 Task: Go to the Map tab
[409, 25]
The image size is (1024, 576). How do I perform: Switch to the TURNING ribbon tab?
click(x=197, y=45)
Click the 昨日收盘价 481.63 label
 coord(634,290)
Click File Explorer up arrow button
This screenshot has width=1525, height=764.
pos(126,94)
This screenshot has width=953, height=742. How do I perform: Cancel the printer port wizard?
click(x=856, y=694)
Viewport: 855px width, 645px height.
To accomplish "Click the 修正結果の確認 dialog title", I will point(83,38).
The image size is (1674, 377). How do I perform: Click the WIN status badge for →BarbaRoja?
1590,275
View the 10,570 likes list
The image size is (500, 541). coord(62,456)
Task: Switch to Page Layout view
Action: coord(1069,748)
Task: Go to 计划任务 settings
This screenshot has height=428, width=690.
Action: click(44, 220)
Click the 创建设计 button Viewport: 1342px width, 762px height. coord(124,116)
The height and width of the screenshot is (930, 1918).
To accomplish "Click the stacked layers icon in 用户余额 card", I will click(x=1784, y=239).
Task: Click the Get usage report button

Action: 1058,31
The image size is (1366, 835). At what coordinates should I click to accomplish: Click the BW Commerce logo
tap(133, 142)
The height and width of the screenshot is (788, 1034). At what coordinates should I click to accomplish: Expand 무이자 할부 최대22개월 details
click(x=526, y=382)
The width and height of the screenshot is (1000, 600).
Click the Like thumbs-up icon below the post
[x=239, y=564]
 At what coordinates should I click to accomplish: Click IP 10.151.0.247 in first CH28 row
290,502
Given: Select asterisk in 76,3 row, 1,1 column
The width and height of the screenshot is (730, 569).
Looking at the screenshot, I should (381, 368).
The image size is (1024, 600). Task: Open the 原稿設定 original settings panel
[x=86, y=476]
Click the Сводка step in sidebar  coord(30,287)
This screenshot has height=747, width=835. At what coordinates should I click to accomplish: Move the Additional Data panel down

*WORK REQUEST*.
Word for word, copy out the records.

*SOLUTION TO THIS TASK*.
 Task: Go to the Map tab
[409, 25]
The image size is (1024, 576). How do I perform: Switch to the TURNING ribbon tab?
click(x=197, y=45)
Click the 昨日收盘价 481.63 label
 coord(634,290)
Click File Explorer up arrow button
This screenshot has width=1525, height=764.
pos(126,94)
This screenshot has width=953, height=742. How do I perform: Cancel the printer port wizard?
click(x=856, y=694)
Viewport: 855px width, 645px height.
To accomplish "Click the 修正結果の確認 dialog title", I will point(83,38).
The image size is (1674, 377). How do I perform: Click the WIN status badge for →BarbaRoja?
1590,275
View the 10,570 likes list
The image size is (500, 541). coord(62,456)
Task: Switch to Page Layout view
Action: coord(1069,748)
Task: Go to 计划任务 settings
This screenshot has height=428, width=690.
Action: click(44, 220)
Click the 创建设计 button Viewport: 1342px width, 762px height. coord(124,116)
The height and width of the screenshot is (930, 1918).
To accomplish "Click the stacked layers icon in 用户余额 card", I will click(x=1784, y=239).
Task: Click the Get usage report button

Action: 1058,31
The image size is (1366, 835). At what coordinates should I click to accomplish: Click the BW Commerce logo
tap(133, 142)
The height and width of the screenshot is (788, 1034). At what coordinates should I click to accomplish: Expand 무이자 할부 최대22개월 details
click(x=526, y=382)
The width and height of the screenshot is (1000, 600).
Click the Like thumbs-up icon below the post
[x=239, y=564]
 At what coordinates should I click to accomplish: Click IP 10.151.0.247 in first CH28 row
290,502
Given: Select asterisk in 76,3 row, 1,1 column
The width and height of the screenshot is (730, 569).
Looking at the screenshot, I should (381, 368).
The image size is (1024, 600). Task: Open the 原稿設定 original settings panel
[x=86, y=476]
Click the Сводка step in sidebar  coord(30,287)
This screenshot has height=747, width=835. At what coordinates should I click to accomplish: Move the Additional Data panel down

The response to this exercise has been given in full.